## WHAT YOU WILL DO
Look through the material below and give the number of lines where the string "computer" occurs, with nothing added.

## SUPPLIED DATA
---*---
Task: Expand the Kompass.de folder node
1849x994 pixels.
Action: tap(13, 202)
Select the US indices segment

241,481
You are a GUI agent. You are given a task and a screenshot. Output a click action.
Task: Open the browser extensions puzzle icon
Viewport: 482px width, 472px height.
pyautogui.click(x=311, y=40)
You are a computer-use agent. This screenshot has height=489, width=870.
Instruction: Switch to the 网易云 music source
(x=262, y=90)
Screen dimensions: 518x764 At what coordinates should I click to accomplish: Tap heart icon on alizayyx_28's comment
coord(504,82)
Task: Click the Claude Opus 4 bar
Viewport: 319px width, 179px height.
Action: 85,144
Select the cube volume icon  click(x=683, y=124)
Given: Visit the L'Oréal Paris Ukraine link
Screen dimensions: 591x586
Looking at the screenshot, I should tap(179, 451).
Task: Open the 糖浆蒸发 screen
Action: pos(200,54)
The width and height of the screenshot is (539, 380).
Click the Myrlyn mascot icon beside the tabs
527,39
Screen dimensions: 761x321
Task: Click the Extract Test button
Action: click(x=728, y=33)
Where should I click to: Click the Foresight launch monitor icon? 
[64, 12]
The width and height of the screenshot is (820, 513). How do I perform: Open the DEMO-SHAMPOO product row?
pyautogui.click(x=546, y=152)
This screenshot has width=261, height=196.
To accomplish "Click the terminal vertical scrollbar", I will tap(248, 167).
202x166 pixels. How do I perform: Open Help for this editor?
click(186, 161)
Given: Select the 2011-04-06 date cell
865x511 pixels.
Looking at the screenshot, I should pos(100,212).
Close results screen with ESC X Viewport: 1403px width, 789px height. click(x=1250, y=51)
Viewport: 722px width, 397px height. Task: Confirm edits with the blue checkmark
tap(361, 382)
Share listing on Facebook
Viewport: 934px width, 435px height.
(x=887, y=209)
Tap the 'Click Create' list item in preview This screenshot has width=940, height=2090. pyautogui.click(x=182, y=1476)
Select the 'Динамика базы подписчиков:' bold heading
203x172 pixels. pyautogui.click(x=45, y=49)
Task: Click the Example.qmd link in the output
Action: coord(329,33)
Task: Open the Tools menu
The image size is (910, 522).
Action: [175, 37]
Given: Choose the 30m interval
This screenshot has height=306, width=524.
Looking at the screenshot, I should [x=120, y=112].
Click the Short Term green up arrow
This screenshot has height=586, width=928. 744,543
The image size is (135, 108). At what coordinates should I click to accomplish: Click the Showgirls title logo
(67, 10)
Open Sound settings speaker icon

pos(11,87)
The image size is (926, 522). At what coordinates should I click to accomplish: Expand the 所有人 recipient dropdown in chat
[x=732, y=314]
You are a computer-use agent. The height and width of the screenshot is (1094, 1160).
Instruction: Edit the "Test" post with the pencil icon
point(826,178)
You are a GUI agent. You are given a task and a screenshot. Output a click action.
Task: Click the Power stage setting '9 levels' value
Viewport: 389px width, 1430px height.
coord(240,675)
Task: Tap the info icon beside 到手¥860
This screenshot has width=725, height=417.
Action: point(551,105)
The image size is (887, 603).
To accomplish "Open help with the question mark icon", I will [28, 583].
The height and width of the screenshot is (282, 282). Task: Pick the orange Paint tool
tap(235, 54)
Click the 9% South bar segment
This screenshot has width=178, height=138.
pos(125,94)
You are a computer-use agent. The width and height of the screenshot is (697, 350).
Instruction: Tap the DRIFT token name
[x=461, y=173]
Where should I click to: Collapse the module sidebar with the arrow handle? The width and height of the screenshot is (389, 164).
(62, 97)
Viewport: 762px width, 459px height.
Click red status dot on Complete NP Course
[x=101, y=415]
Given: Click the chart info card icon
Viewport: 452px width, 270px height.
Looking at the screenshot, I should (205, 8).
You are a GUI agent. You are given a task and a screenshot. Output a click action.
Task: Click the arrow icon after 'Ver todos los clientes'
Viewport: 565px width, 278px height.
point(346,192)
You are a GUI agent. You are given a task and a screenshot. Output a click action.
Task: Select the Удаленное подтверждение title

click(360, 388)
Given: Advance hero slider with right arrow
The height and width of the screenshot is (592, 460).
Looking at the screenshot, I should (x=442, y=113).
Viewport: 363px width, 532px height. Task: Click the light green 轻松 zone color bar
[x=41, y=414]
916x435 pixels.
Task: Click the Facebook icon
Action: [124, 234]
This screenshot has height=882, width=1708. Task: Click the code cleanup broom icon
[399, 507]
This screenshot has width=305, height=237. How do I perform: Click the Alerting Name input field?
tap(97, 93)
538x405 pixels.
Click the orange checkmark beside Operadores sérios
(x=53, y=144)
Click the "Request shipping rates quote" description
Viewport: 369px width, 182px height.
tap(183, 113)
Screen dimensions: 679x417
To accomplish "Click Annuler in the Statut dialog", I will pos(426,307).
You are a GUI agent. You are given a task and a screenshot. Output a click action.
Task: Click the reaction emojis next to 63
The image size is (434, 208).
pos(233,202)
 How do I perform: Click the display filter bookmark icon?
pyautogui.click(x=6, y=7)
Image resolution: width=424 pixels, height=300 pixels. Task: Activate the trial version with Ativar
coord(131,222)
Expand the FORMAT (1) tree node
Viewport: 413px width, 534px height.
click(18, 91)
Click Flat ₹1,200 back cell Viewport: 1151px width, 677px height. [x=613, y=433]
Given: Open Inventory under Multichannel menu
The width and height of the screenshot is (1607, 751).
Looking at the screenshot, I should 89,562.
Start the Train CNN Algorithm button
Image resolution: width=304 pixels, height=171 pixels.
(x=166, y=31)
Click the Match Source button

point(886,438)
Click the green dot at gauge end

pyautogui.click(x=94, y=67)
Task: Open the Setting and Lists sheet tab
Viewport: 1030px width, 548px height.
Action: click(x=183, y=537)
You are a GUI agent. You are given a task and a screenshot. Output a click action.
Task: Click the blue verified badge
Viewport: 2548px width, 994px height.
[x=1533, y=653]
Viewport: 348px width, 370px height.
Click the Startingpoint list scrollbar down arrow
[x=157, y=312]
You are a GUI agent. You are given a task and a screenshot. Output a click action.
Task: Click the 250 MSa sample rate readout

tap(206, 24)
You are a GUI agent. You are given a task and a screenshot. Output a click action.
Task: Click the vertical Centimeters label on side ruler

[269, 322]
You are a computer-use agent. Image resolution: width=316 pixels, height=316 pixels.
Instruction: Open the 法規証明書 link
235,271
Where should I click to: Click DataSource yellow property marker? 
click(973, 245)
---*---
## EXERCISE RESPONSE
4